TASK INPUT |
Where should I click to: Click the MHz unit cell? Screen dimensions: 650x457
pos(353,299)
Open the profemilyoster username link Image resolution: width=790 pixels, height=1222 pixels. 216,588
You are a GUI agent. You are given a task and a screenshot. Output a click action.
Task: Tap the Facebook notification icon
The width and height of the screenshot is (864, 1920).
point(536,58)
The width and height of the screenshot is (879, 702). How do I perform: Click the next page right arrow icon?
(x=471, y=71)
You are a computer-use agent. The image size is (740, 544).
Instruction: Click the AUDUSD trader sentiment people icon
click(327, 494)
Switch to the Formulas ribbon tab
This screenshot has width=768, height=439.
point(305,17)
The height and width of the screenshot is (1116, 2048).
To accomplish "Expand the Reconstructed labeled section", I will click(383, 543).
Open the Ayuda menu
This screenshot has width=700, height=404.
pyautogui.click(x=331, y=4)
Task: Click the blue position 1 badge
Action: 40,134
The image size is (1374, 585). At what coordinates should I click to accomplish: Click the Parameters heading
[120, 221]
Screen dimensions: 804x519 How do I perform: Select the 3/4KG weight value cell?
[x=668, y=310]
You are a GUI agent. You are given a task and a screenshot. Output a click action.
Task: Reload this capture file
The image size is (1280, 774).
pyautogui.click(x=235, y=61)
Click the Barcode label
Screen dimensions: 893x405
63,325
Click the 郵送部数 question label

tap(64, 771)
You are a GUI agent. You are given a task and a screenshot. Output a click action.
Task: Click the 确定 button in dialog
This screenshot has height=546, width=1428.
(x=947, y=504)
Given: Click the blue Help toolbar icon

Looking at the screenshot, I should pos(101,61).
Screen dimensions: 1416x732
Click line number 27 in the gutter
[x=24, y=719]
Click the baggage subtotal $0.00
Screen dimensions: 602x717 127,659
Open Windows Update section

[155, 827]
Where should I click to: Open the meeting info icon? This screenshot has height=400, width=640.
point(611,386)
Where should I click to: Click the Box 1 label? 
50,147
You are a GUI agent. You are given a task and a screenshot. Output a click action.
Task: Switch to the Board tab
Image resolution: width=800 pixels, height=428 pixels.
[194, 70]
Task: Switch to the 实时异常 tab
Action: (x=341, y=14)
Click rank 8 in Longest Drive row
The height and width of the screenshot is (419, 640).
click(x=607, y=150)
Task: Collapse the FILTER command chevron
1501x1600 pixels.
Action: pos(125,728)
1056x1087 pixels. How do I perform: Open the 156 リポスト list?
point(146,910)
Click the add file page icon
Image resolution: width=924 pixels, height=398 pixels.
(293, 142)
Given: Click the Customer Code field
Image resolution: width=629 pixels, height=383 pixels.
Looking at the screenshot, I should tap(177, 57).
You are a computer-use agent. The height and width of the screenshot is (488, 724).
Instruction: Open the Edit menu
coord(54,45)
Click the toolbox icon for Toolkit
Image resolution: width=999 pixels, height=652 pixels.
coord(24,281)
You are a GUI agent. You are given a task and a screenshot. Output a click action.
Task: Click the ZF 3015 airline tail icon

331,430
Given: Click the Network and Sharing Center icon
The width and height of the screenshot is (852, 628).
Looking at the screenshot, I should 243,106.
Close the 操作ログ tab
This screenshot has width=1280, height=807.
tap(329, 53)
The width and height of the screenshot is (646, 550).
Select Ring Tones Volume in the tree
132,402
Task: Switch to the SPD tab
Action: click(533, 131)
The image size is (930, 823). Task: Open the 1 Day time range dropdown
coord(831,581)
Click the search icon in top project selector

WORK TO BE COMPLETED |
From the records above, print exactly the lines that run from the line with "Where should I click to: Open" to the line with "Given: Click the Customer Code field", inclusive.

SOLVED EXERCISE |
Where should I click to: Open the meeting info icon? This screenshot has height=400, width=640.
point(611,386)
Where should I click to: Click the Box 1 label? 
50,147
You are a GUI agent. You are given a task and a screenshot. Output a click action.
Task: Switch to the Board tab
Image resolution: width=800 pixels, height=428 pixels.
[194, 70]
Task: Switch to the 实时异常 tab
Action: (x=341, y=14)
Click rank 8 in Longest Drive row
The height and width of the screenshot is (419, 640).
click(x=607, y=150)
Task: Collapse the FILTER command chevron
1501x1600 pixels.
Action: pos(125,728)
1056x1087 pixels. How do I perform: Open the 156 リポスト list?
point(146,910)
Click the add file page icon
Image resolution: width=924 pixels, height=398 pixels.
(293, 142)
Given: Click the Customer Code field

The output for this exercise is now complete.